---------- EXTRACT TO READ

23 November 2010

Opening the information floodgates

An unexpectedly quick return to the Royal Society was again caused by the word "information".

This time it was bundled up in the phrase "Opening the information floodgates: the technologies and challenges of a web of linked data", which is enough to get any geek moist with anticipation.

Rising to that challenge was Professor Nigel Shadbolt of the University of Southampton (which is where I learnt all the maths that I have now forgotten) who gave us a view of how the web is evolving to encompass structured data.

Along the way he gave us this illuminating star system for assessing connectivity:
  1. Put your data on the web (any format)
  2. Make it available as structured data, e.g. csv
  3. Use open, standard data formats
  4. Use URLs to point to your data (so that people and machines can get to it)
  5. Link your data to other people's data
This is the essence of the semantic web where the content has meaning allowing new deeper connections to be exploited. Some examples were given, such as the ASBOrometer iPhone app, but these were the familiar mash-ups of geographical data against one other set of data that have been around for years.

--------------------

→ QUESTIONS TO ANSWER:
1. Sum up the post on linked data above in two sentences.
2. In the post on linked data above, what is the fourth step of the star system?
3. Please continue the post on linked data above, picking up after its final sentence.

---------- RECORD EXCERPTS

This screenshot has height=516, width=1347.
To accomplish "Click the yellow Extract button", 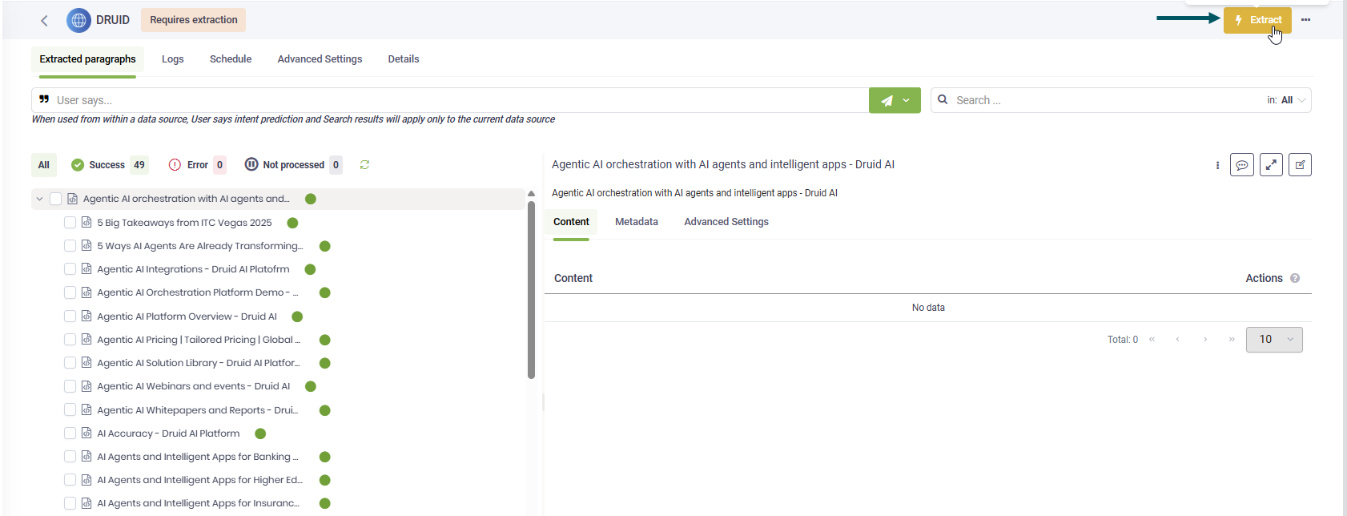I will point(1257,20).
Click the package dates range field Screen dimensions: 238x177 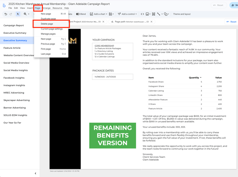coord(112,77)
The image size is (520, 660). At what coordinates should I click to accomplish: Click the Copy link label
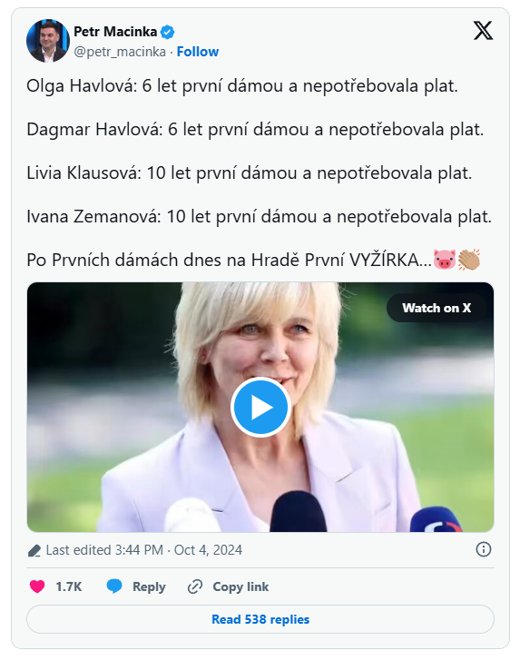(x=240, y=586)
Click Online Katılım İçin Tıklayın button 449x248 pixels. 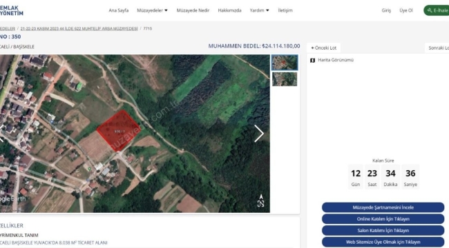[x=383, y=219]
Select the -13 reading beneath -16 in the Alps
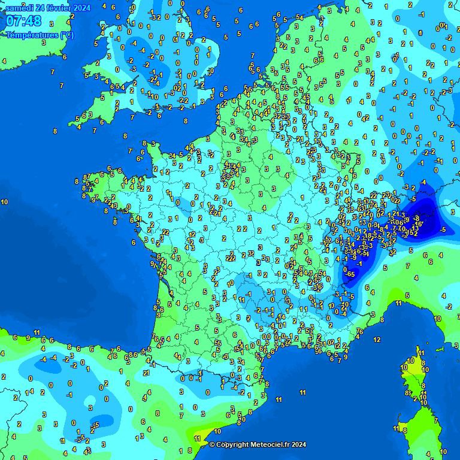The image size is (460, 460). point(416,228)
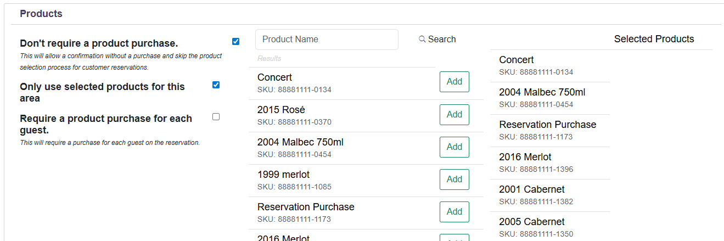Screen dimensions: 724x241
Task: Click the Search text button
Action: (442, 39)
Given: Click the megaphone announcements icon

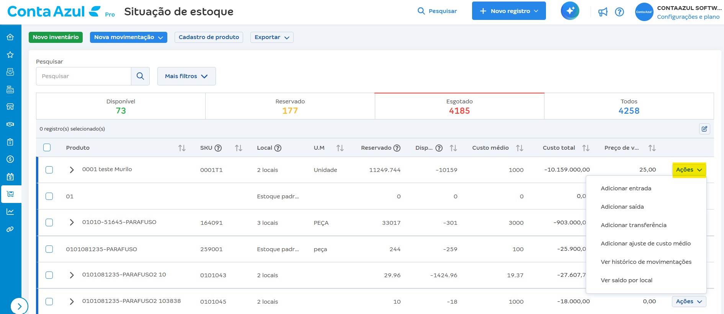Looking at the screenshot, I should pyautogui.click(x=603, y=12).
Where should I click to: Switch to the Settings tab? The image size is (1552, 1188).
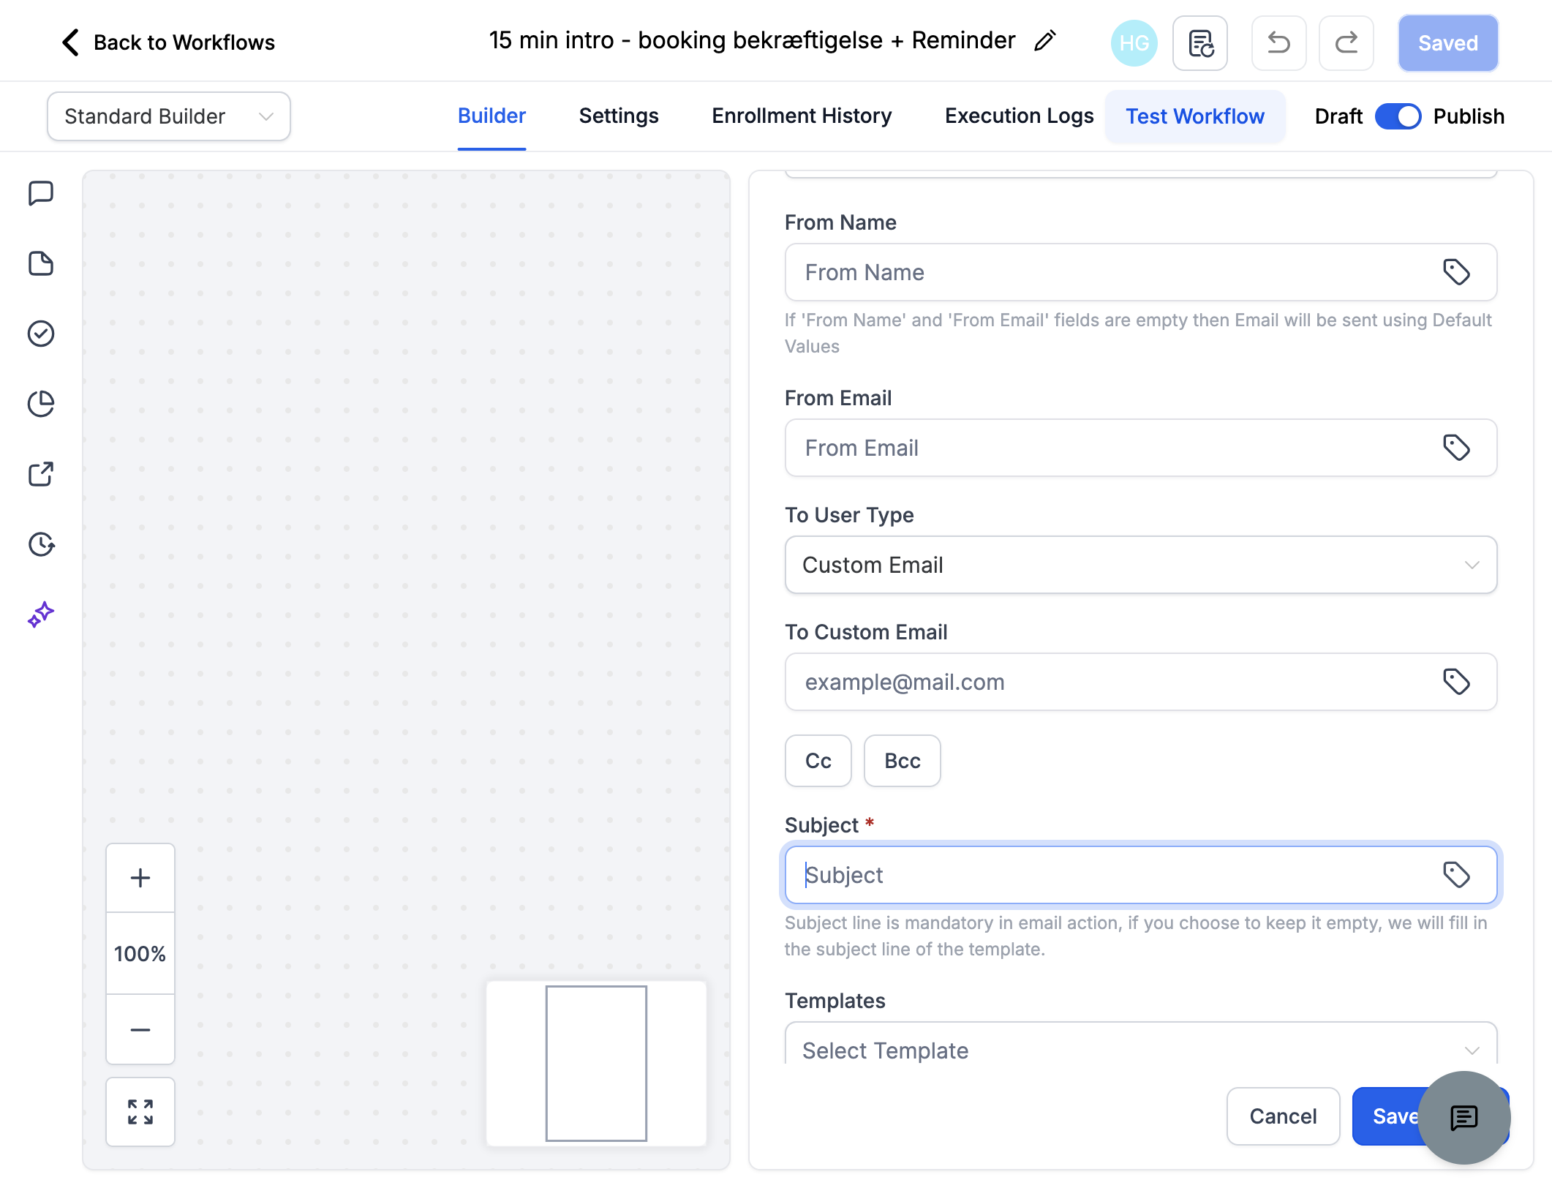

--------------------

→ LIST OF ANSWERS:
1. At the Royal Society, Professor Nigel Shadbolt of the University of Southampton spoke on how the web is evolving to encompass structured data, in a talk titled "Opening the information floodgates: the technologies and challenges of a web of linked data." He set out a five-step star system for assessing connectivity, from putting data on the web in any format to linking it to other people's data, and the post calls this the essence of the semantic web.

2. Use URLs to point to your data, so that people and machines can get to it.

3.
So far so good, but there is a big problem. And that's quality.

The example Professor Shadbolt gave us was the official data on the location of bus stops which has 5% error records in it.

This problem, while admitted, was rather glossed over with the enthusiastic claim that the crowd will fix the problem, as it has with matter-of-fact issues in Wikipedia.

But that is to gloss over the examples that go against this.

For example, if you Google "Slovak Currency" you are still told that "1 Slovak koruna = 0.0280875591 British pounds", almost two years after the Slovaks upgraded to the Euro.

And I've pointed out problems with map data previously.

Data interpretation, or Information Literacy if you prefer, is another big issue that has yet to be addressed too. Sharing data makes lots of assumptions about what it means, as anybody who has tried benchmarking knows.

For examples, to compare data about hospitals you need to know about any specialities that they have (more people die of cancer in hospitals that specialise in cancer simply because they take proportionally more cancer patients) and the catchment areas they serve (proportionally more people die in hospitals that serve unhealthy regions).

These concerns were obvious to the audience and most of the questions that were asked at the end were about quality or interpretation of data.

The semantic web sounds a good idea in principle but there is an awfully long way to go from PowerPoint to implementation.